A note about mobile data: The advice in Japan for years was always “Get a pocket WiFi device and save yourself the headache.” But I think that advice is outdated now.

If you have a compatible phone or device, consider getting an eSIM online for reliable internet access while in Japan. With an eSIM, you can use data as your primary source while retaining your usual numbers for calls and texts, without worrying about the hefty data roaming charges. Plus it eliminates the hassle of swapping physical SIM cards.

Opting for an eSIM also means avoiding the need to carry and charge an additional device (pocket wifi). Traveling with kids? — you can easily hotspot from your phone making it a versatile alternative to pocket wifi devices.

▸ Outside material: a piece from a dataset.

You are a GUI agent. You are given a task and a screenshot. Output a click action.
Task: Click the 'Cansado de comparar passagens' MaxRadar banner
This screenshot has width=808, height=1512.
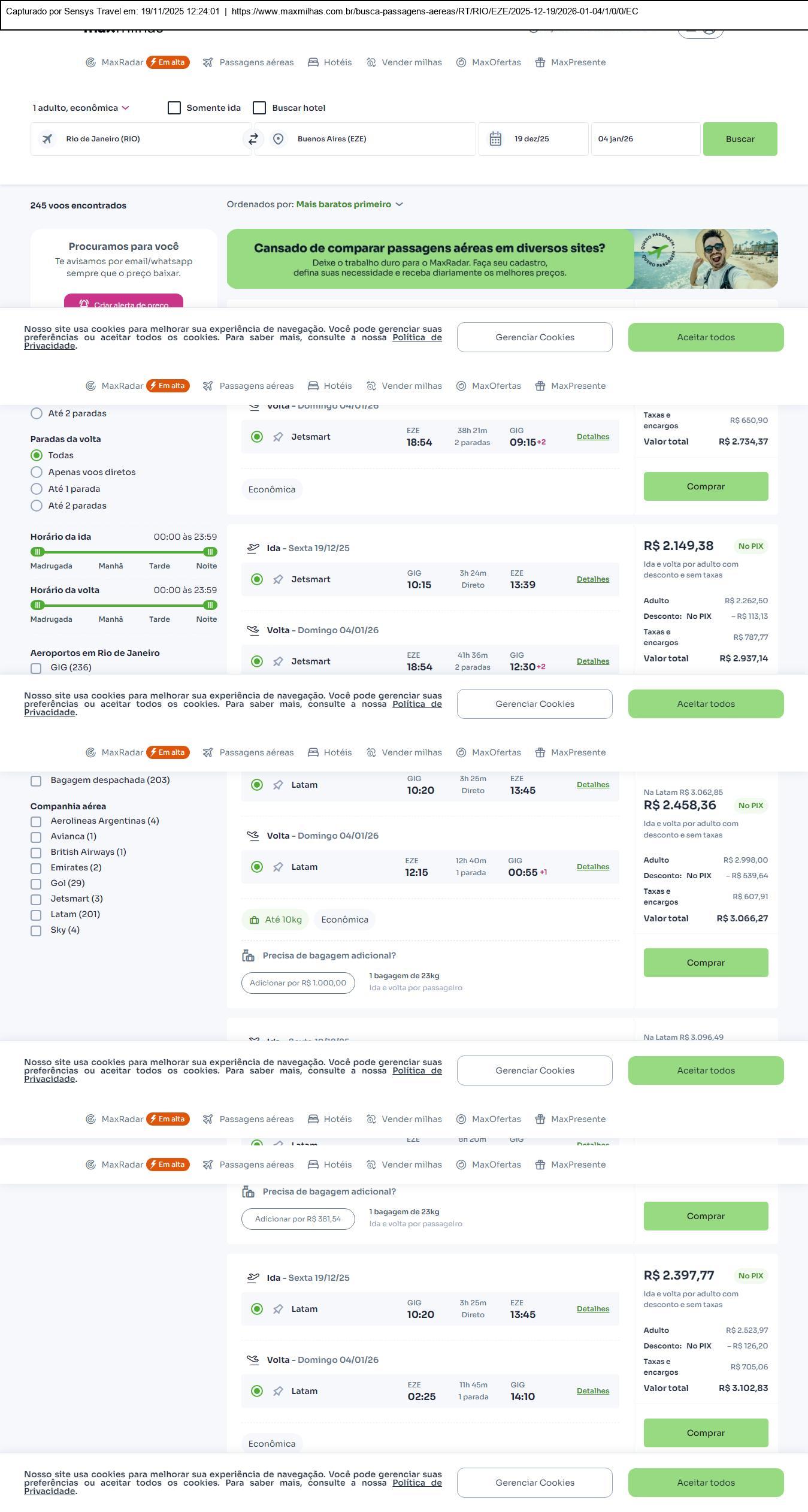[430, 259]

I like using the Airalo app for easy eSIMs. Before your trip, you can set it up to ensure immediate connectivity upon arrival. You can use my code NICK9323 for $3 off. Or if you don’t trust me then search for a code on Reddit. They’re all $3 off coupons. Not sponsored and this is actually what I would use for my next trip to Japan. I’ve used Airalo a lot in Thailand and it is legit.

Additional Resources

Finally, I have a Google Maps list of 43 places that I saved for my next trip. They are spots that people I trust recommended to me. Send me an email if you want the link and I’m happy to share.

Conclusion

I want to go back to Tokyo. And I specifically want to go back with a friend or with a date.

The food is amazing. Such care and quality! And there are so, so, so many good restaurants.

But I’ll be honest: it was tough being there alone. For nine whole days by myself. Mostly staying in the apartment I own with friends. It felt isolating and a bit lonely.

The last time I went to Tokyo I felt overwhelmed. I had a hard time navigating.

But not this time. I took nine leisurely days to explore and do my best to live like a local.

It was great. I love Tokyo. It is like nowhere else I’ve been.

I hope you have a great trip. And that you’ll want to return.